The property was in disrepair due to the landlord’s failure to address years of reports of cracks in wall and ceiling. Inspectors had visited and said that the house was “badly damaged” and “in danger of toppling over”. The resident said that there was dust everywhere, falling into the lounge and affecting his health. The outside of the house had cracks in the walls and scaffolding was put up. No information given to the resident about the scaffolding and if works had been carried out. The resident said this had caused him psychological discomfort and he was unable to have visitors due to the embarrassment. He asked for when the work would be carried out and compensation. The resident attached images of the cracks.

  1. On 4 October 2019 the landlord responded to the stage one complaint and said that:
    1. Its practice was not to carry out internal works until the movement was stopped.
    2. An inspection was booked for 8 October 2019 to identify remedial works to improve the situation until a permanent solution could be found.

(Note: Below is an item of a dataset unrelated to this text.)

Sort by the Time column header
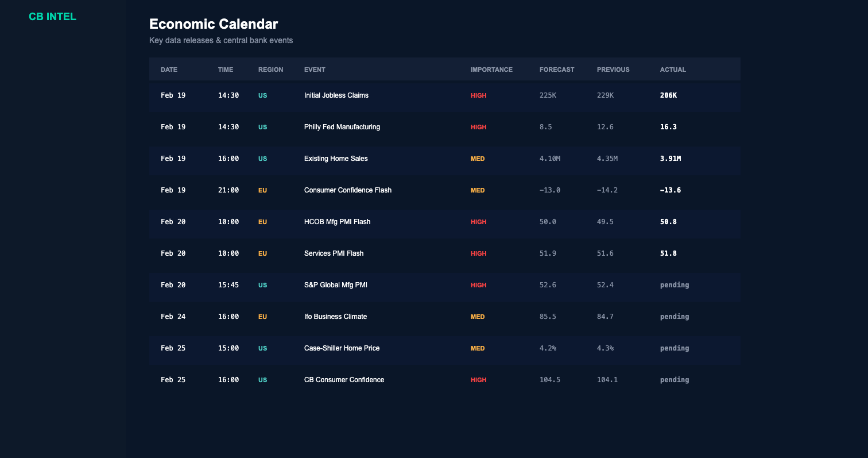 pyautogui.click(x=226, y=70)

    3. On completion of the inspections any agreed remedial works will be raised and carried to improve the situation as best as possible until a permanent resolution was in place. The attending surveyor will also be able to provide greater detail in person on the specific works being planned.
    4. It said that the scaffolding was put up in December 2018 to stop movement, it apologised for the inconvenience caused whilst it followed its subsidence process.
  2. In November 2019 the landlord received the final report for the permanent fix (27 November 2019). However, it did not communicate this to the resident, for which it later apologised in its complaint correspondence.
    1. The report by the engineer set out the scope of its investigation, the items it assessed and its view that the property sustained “significant structural damage” caused by ground movement.
    2. It summarised the outcomes of the soil and drainage investigations. It observed the state of the cracks in August 2019 stating that this was significantly worse when compared with a visit of February 2018 (one crack had grown to 33mm wide from the 3-5mm recorded the previous year).
    3. It recommended that an underpinning scheme be developed as a permanent solution to stabilise the property.
    4. It set out the work required (additional strapping of the flank wall to the floors will be required, including partial rebuilding of a corner of the property, superstructure repairs and decoration required). It said that it would complete the appropriate repair scheme shortly. 
    5. It considered the movement to the front left hand corner of the building to be likely associated with tree root related subsidence movement.
    6. It recommended further investigations (soil and drain survey) to determine the cause of subsidence and movement.
    7. It set out its detailed list of work specifications for internal and external remedial works (internal and external underpinning).
  3. Some works (unidentified) were complete on 23 January 2020. In March 2020 (13 March 2020) the resident raised a formal complaint. This would be the escalation of the original complaint, but it was considered by the landlord as a new stage one complaint:
    1. The resident explained that since the letter of October 2019 no action was taken.
    2. Scaffolding had been erected in April/May 2019 and continued to be up with no works undertaken.
    3. No proposals had been made for remedial works, he continued to live with the cracks, dust and debris falling into the property. He asked for a copy of the final report of August 2019 and the surveyor’s structural reports.
    4. He asked for a copy of the specification of works that was arranged to be drawn up in October 2019 (the letter referred to the works being drawn up following the August 2019 survey). He asked why the remedial works had been offered and also asked why scaffolding was up for the duration of a year with no works, also he asked what decision had been made for the permanent remedy for the subsidence.
    5. He iterated that he had reported the cracks four years ago and continued to be embarrassed to have visitors which he explained affected the quality of his life. He requested the landlord’s proposal for compensation.
  4. The landlord contacted the resident on 6 April 2020:
    1. It apologised to the resident and explained that the complaint was a continuation of the original one from September 2019 in which it had committed to providing an aditional response following an inspection in October 2019.
    2. It provided a copy of the engineer’s report, and said that “no urgent remedial works were recommended. Had there been any works deemed necessary or required on health and safety grounds, they would have been noted and action taken”.
    3. It presented the recomendation to the insurer team whose approval was required to fund the works, which included the removal of trees and underpinning the building.
    4. It was awaiting a meeting with the local authority to confirm that the trees can be removed, in mid February 2020, but then pandemic restrictions came into play.
    5. It apologised for not updating the resident about the report of November 2019.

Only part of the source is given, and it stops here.